> **Stated task**
Write out each of the lines below again, requests included, and shift every coordinate in the answers by adding 46 to it. Leave the pictures out of your answer.

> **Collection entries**
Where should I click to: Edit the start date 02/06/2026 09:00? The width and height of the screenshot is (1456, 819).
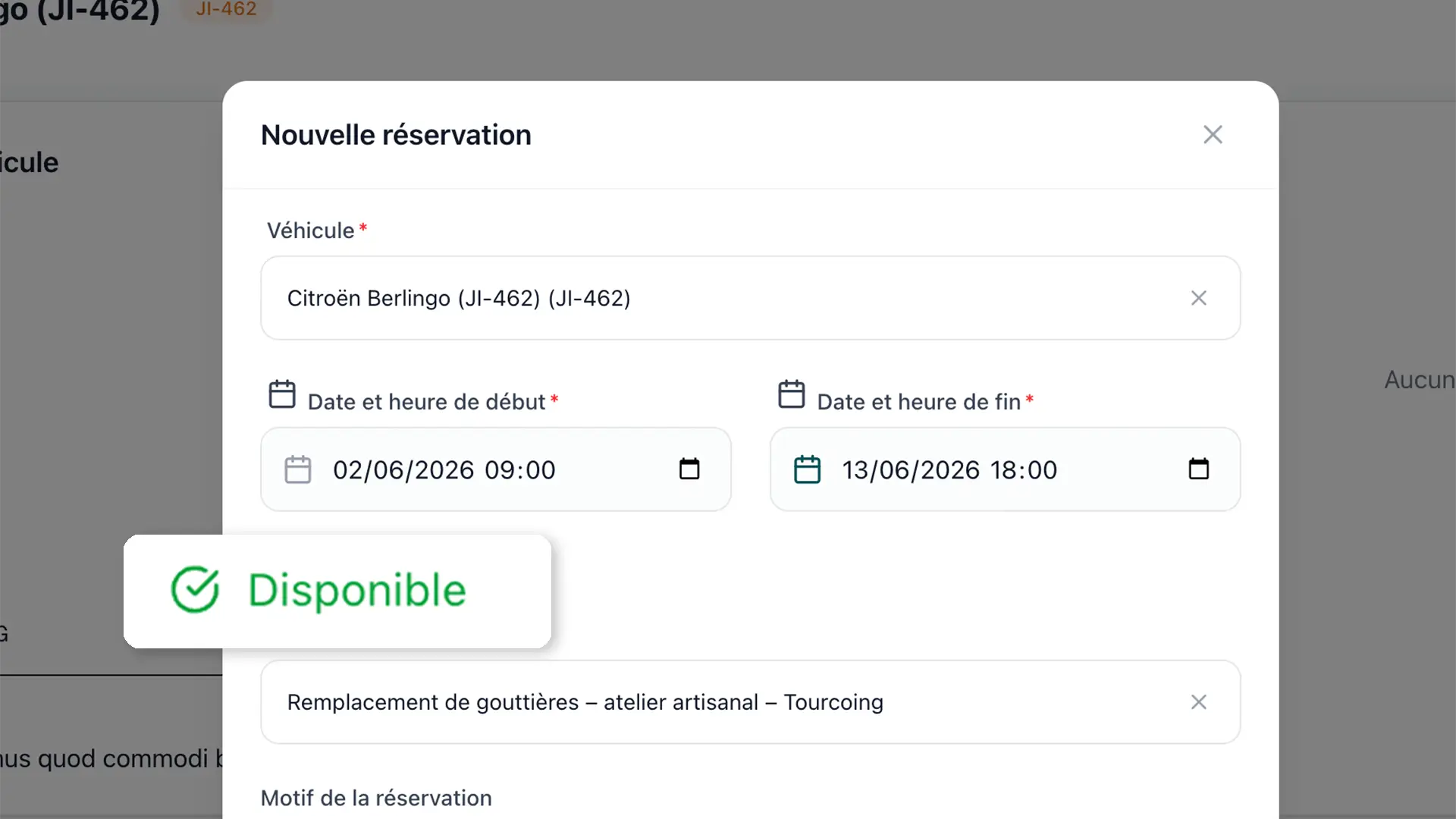(x=444, y=470)
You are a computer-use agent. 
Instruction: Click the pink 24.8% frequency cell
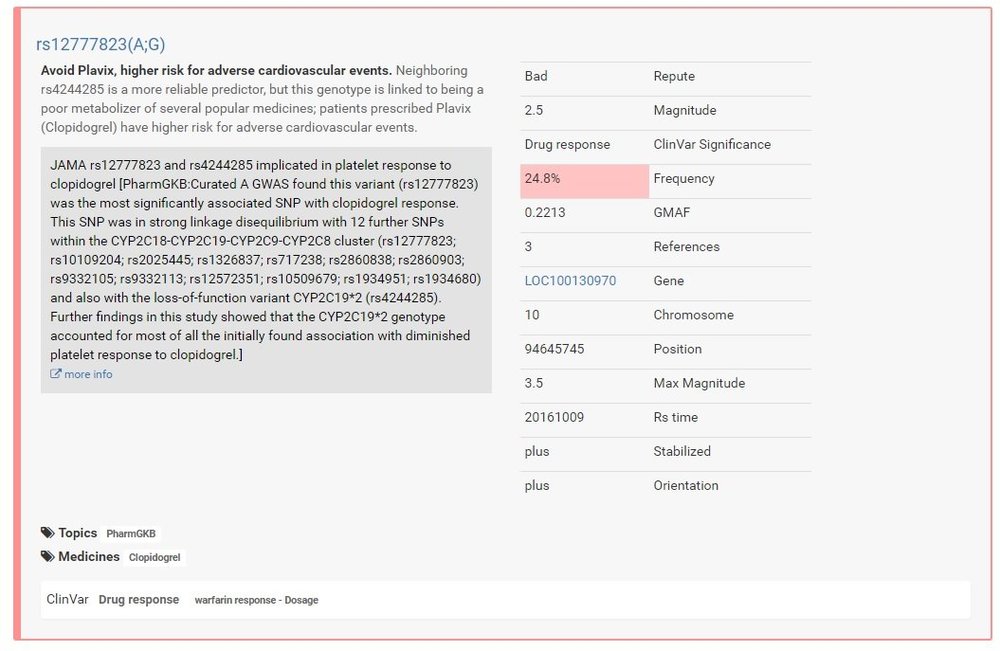coord(584,179)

> **Correct answer**
Where should I click to: Edit the start date 02/06/2026 09:00? The width and height of the screenshot is (1456, 819).
(x=490, y=516)
You are a computer-use agent. 
Instruction: Click the pink 24.8% frequency cell
coord(630,225)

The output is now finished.